## [What is being asked]
Give back exactly the lines running from the line with "Image resolution: width=1541" to the end of the entries, and only those lines.

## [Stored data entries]
○ ○ ○ ○ ○ ○ ○

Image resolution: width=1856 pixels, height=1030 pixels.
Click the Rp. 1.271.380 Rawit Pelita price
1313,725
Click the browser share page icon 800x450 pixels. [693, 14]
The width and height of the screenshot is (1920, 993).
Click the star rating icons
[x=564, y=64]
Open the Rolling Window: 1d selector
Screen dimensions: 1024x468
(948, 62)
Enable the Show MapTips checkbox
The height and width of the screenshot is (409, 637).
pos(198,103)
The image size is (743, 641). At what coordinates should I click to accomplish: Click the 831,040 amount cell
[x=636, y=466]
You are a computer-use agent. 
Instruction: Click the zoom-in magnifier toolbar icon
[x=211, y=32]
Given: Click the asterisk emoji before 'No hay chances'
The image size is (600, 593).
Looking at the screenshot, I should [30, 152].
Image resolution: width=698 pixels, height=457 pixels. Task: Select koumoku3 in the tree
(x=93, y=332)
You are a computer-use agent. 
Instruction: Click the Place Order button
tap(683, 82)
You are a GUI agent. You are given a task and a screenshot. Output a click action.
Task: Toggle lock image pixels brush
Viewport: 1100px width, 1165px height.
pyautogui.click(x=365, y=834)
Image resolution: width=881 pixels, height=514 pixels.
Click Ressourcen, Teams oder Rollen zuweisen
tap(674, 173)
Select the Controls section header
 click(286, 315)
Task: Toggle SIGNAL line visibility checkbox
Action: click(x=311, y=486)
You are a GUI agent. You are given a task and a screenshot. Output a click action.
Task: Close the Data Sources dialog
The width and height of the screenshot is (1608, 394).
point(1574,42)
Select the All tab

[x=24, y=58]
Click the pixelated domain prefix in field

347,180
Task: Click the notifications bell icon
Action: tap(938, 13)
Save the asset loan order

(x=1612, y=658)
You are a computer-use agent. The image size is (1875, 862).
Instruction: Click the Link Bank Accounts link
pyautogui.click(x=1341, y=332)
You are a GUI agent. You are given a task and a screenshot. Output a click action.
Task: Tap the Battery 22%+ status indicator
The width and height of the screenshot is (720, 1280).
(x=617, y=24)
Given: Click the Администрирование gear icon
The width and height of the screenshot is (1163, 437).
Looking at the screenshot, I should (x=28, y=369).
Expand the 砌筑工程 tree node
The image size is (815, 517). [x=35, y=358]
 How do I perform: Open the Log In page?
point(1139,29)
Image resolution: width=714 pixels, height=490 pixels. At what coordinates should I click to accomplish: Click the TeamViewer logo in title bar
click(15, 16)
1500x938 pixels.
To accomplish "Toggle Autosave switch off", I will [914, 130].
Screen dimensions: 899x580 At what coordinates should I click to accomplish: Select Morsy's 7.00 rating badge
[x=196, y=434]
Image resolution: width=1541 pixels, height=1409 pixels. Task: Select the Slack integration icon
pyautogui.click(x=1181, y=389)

○ ○ ○ ○ ○ ○ ○

## [Result for this task]
Image resolution: width=1541 pixels, height=1409 pixels. Task: Select the Slack integration icon
pyautogui.click(x=1181, y=389)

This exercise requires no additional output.